- [EXTRACT PROVIDED]:
Many young lady engineers ask questions about their career options specially in the context of various options in the chemical process industry. In this blog entry I would like to take the opinion of the young ladies who are just starting their careers as chemical engineers as well as present the work conditions of the different areas where chemical engineers work. since I have a wide range of experience working in Plant Operations, Design Engineering and Sales / Marketing which are 3 of the most common areas where chemical engineers work.
Let us start with plant operations. Typically most chemical process plants run 24x7, 8000 hours a year. The operational period is divided in 3 shifts on a daily basis. This includes the day shift, typically starting from 6:00 or 7:00 A.M. to 2:00 P.M. or 3:00 P.M.. Next the afternoon shift up to 10:00 or 11:00 P.M. and the night shift starting at 10:00 or 11:00 P.M. and continuing till the early morning hours. Besides the engineer (typically one or two depending on the plant / unit size), there are plant operators and technicians to support the trouble-free operation of the plant in shifts. Night shifts are also called graveyard shifts. Many of the plant operators and technicians are school dropouts with mostly a weak economic background. Their importance to the operations of the plant cannot be overemphasized. Also their integrity cannot be doubted. However, the tough life that they lead coarsens these men. makes them cynical and suspicious of any radical change in their workplace. The language spoken by personnel working in plant operations would make anyone with sensibilities cringe. Even light banter and humor amongst plant personnel carries a lot of sexual innuendo. I would leave it to the choice of the young lady engineer to work in such an environment. However, on a personal note, if I had a daughter who was a chemical engineer and was starting her career, I would surely disapprove of her choosing such a work environment. But then, without being biased I must also add that plant operations is one area where any chemical engineer learns the most because it is not a paper design, it is an actual chemical unit operation and the engineer can clearly visualize whether the design is working perfectly or changes are required in the plant design to make it more reliable from the view point of easy operability, enhanced profitability and most importantly as a safe place to work..
Sales / Marketing of chemical process equipment or chemicals is another option that a lady engineer can chose. As a general rule, sales / marketing requires quite a bit of traveling and for any engineer be it a male or female if frequent travel is not his or her cup of tea then this option is better avoided. A sales / marketing job requires the engineer to be people savvy and if you are shy or reticent then again this is not the job for you irrespective of your gender. When I say people savvy it means that you will interact with all kinds of people during you assignment as a sales / marketing engineer including genuinely decent people as well as outright rude and obnoxious people. If dealing with the latter kind is something that offends your sensibilities than a sales / marketing job is better avoided. Again, this is not gender specific, but the reasonable logic in this is that females are generally more sensitive to any kind of loose talk or rude behavior.

- [DATA SHOWN]:
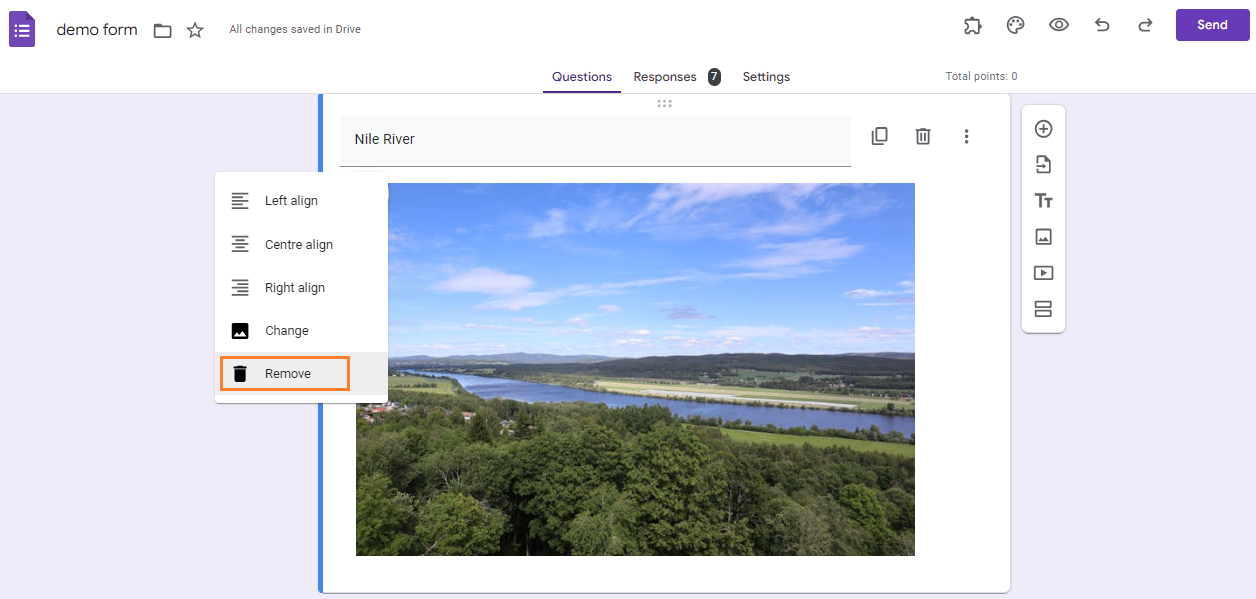The image size is (1256, 599).
Task: Click the redo arrow
Action: click(x=1145, y=26)
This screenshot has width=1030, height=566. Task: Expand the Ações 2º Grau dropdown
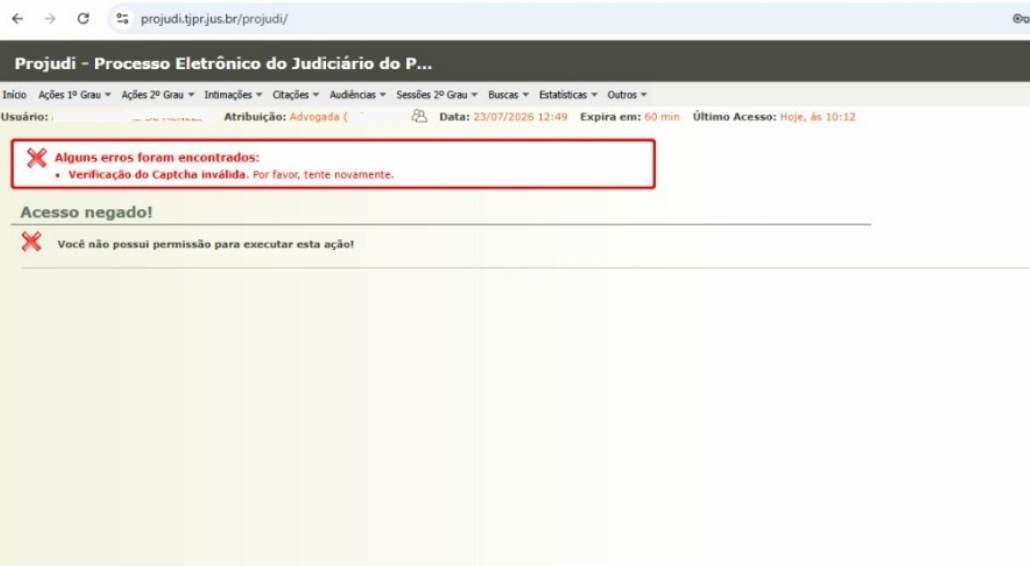158,95
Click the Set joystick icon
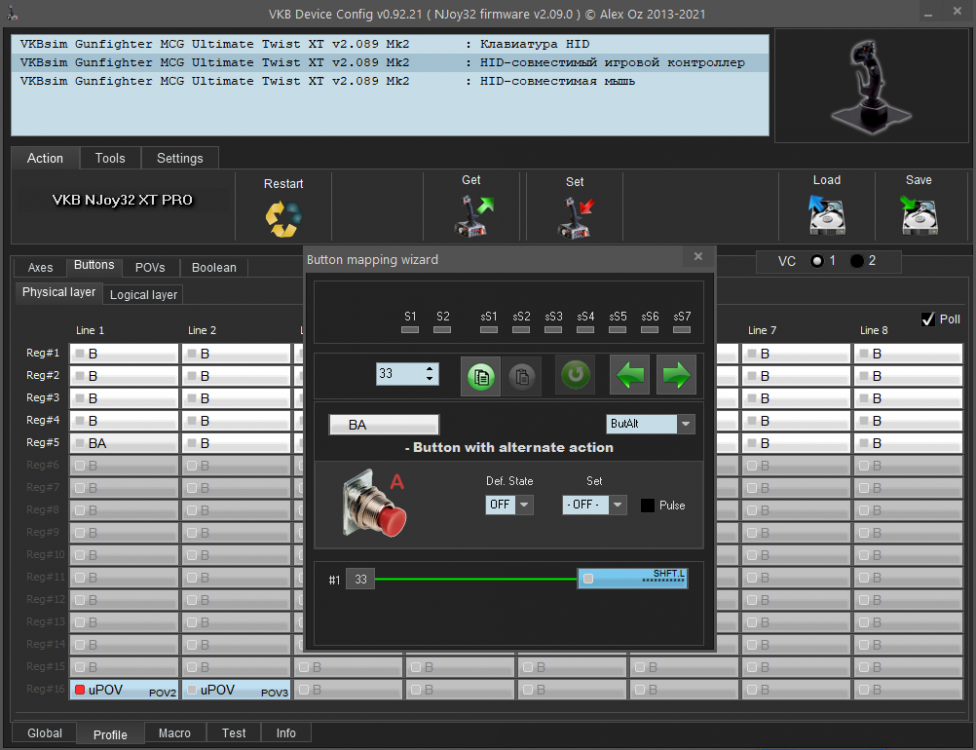 [575, 217]
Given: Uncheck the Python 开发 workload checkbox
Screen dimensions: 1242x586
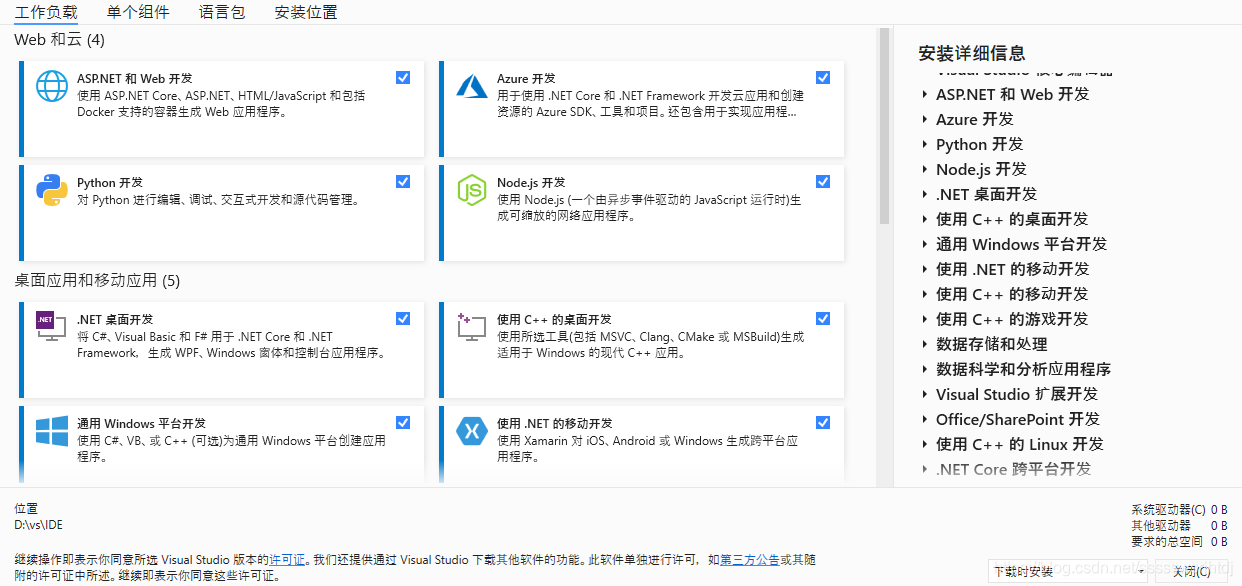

- [SET TASKS]:
a) From the blog entry on chemical engineering careers, transcribe the passage starting with "Many young lady" and going on through "common areas where chemical engineers work.".
b) Answer these questions using the blog entry on chemical engineering careers:
(i) How many hours a year do most chemical process plants typically run?
(ii) What other name is given to night shifts?
(iii) What must an engineer be to suit a sales / marketing job?
c) Recast the paragraph of the blog entry on chemical engineering careers that begins "Sales / Marketing of chemical process equipment" as a short bulleted list, keeping its main facts.
The records play no part in any of the tasks.

- [SOLVED TASKS]:
a)
Many young lady engineers ask questions about their career options specially in the context of various options in the chemical process industry. In this blog entry I would like to take the opinion of the young ladies who are just starting their careers as chemical engineers as well as present the work conditions of the different areas where chemical engineers work. since I have a wide range of experience working in Plant Operations, Design Engineering and Sales / Marketing which are 3 of the most common areas where chemical engineers work.

b)
(i) 8000 hours a year
(ii) Graveyard shifts
(iii) People savvy

c)
- Sales / marketing of chemical process equipment or chemicals is another option for a lady engineer.
- It generally involves a lot of travel, so any engineer who dislikes frequent travel should avoid it.
- It requires being people savvy, so a shy or reticent engineer of either gender is not suited to it.
- The engineer interacts with all kinds of people, from genuinely decent to rude and obnoxious. Anyone offended by the latter should avoid this job.
- This is not gender specific, but the stated logic is that females are generally more sensitive to loose talk or rude behavior.